This article was originally published in the Q1 issue of Gift of Hope’s Connections Newsletter
Cameron Chana and Staff Sgt. Erik Tofte first met in 2006 when they pledged for the Sigma Pi fraternity at Eastern Illinois University in Charleston, Ill. Chana, of Clarendon Hills, Ill., was entering his sophomore year and eager to continue his college pursuits while serving as a member of Sigma Pi. Tofte, of Roscoe, Ill., also a sophomore but three years older than Chana, had a year of community college under his belt after coming off active duty as a member of the U.S. Army’s famed 1st Cavalry Division. They were accepted into the fraternity, and for the next three years they were college roommates and worked closely together in their various roles within the Sigma Pi fraternity house. They became brothers.
“Cameron was easily the most memorable person I met during my time at Eastern,” Tofte recalled. “He was one-of-a-kind, and there aren’t enough positive words in any language to describe just how remarkable of a person he was. I have been half-way around the world with my Army travels and have met all kinds of people from all walks of life, and it’s no exaggeration to say Cameron was easily among the best of them. He was warm, kind, funny, loving, smart and helpful.”
The trait that radiated from Chana most — the part everyone fell in love with — was his genuine caring attitude, Tofte added. “It didn’t matter if you had known him for years or just met him 10 minutes ago. He wanted to get to know you better. It was why so many people considered him their best friend and why there was, and there remains, such a strong reaction among his friends and fellow students to his loss.”
It was late May 2009, three weeks after Chana had graduated from EIU. He had decided to pursue an MBA at EIU, so he stayed there after graduation with plans to start graduate school in the fall. He and about 50 others, mostly EIU students, were returning to campus on a rented double-decker bus with an open-air top after a day of boating at Lake Shelbyville, a popular central Illinois recreational area. Chana, who stood about 6-foot-3, and another man were facing backward when the bus headed under the Interstate Highway 57 overpass on Illinois Highway 16 in Mattoon, just west of the EIU campus. Chana and the other man both were killed instantly when their heads struck the overpass.

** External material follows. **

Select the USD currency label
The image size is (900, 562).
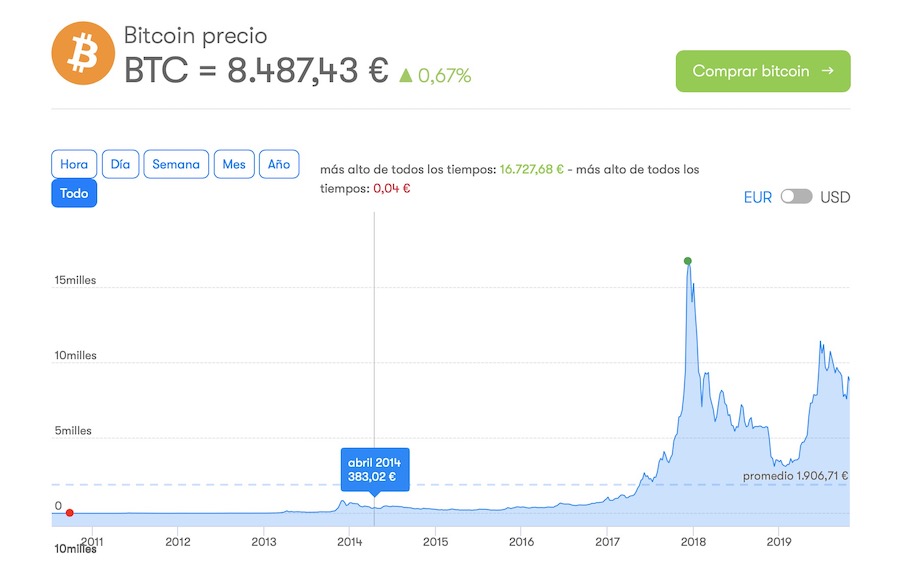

Quick-thinking students gave both men CPR until first responders arrived. The students didn’t know both men were beyond saving at that point. But their actions proved to be lifesaving nonetheless.
That’s because Chana was a registered organ and tissue donor. Chana’s parents, Rob and Lori, didn’t know about their son’s decision to be a donor. That fact surfaced when they heard the devastating news that Cameron was brain-dead. Even in death, Cameron’s caring attitude emerged, Rob said. “Cameron had taken all appropriate steps to be an organ and tissue donor. He knew the decision to donate would be a difficult one for us, and he didn’t want us to have to make that decision if we were ever faced with it. That was Cameron.”
Surgeons recovered Chana’s heart, liver, lungs and two kidneys, and those gifts saved five people’s lives. And his tissue gifts have resulted in more than 50 transplants to date. Cameron’s impact on other people’s lives through his decision to be an organ and tissue donor is his legacy, Tofte said. “It was only a matter of time until he made a mark on the world. We all expected that to happen in life. In his case, he has made his mark in death.”
Tofte has dedicated himself to ensuring that Chana’s mark leaves a very large footprint. Since 2009, he has been a member of the Texas Army National Guard and has been deployed to several locations, including Africa, the Mideast and Thailand. During those deployments, Tofte took several steps to make sure the areas he visited felt his best friend’s presence and learned about the importance of organ and tissue donation.
For example, he carried a Donate Life flag with him, and, taking a “roaming gnome” approach, he had photographs taken of himself holding the Donate Life flag throughout his travels. He also created Donate Life and C.L.C. (Chana’s initials) nameplates for his uniform and wore them over his regulation insignia when possible and appropriate and took more photographs of him wearing the nameplates. And he had pro-donation T-shirts made and wore one in many other photographs. He compiled many of these photographs into a photo book.
Knowing he would return to the states in November 2012, Tofte arranged to visit the Chana family to present them with three surprise gifts: the Donate Life flag he carried with him, the photo book and a T-shirt he wore at his various landing points. He also brought a certificate of authenticity from his base commander in Djibouti verifying that the Donate Life flag flew over Camp Lemonnier, Djibouti, on August 6, 2012, “as a symbol and constant reminder of the importance of the Donate Life program and the impact donors have on our great nation.”
In December 2012, Tofte visited the Chanas at their Clarendon Hills home to present them with his gifts. “We had no idea he was doing it,” said Lori Chana. “It was an amazing tribute. We were really touched by it.”
Presenting those gifts was the least he could do to honor the legacy of a dear friend who made the lives of so many people better — in life and in death, Tofte said. “Cameron was the kind of person the world so desperately needs more of. It’s also what makes his participation in organ and tissue donation so fitting. It’s as beautiful as it is tragic.”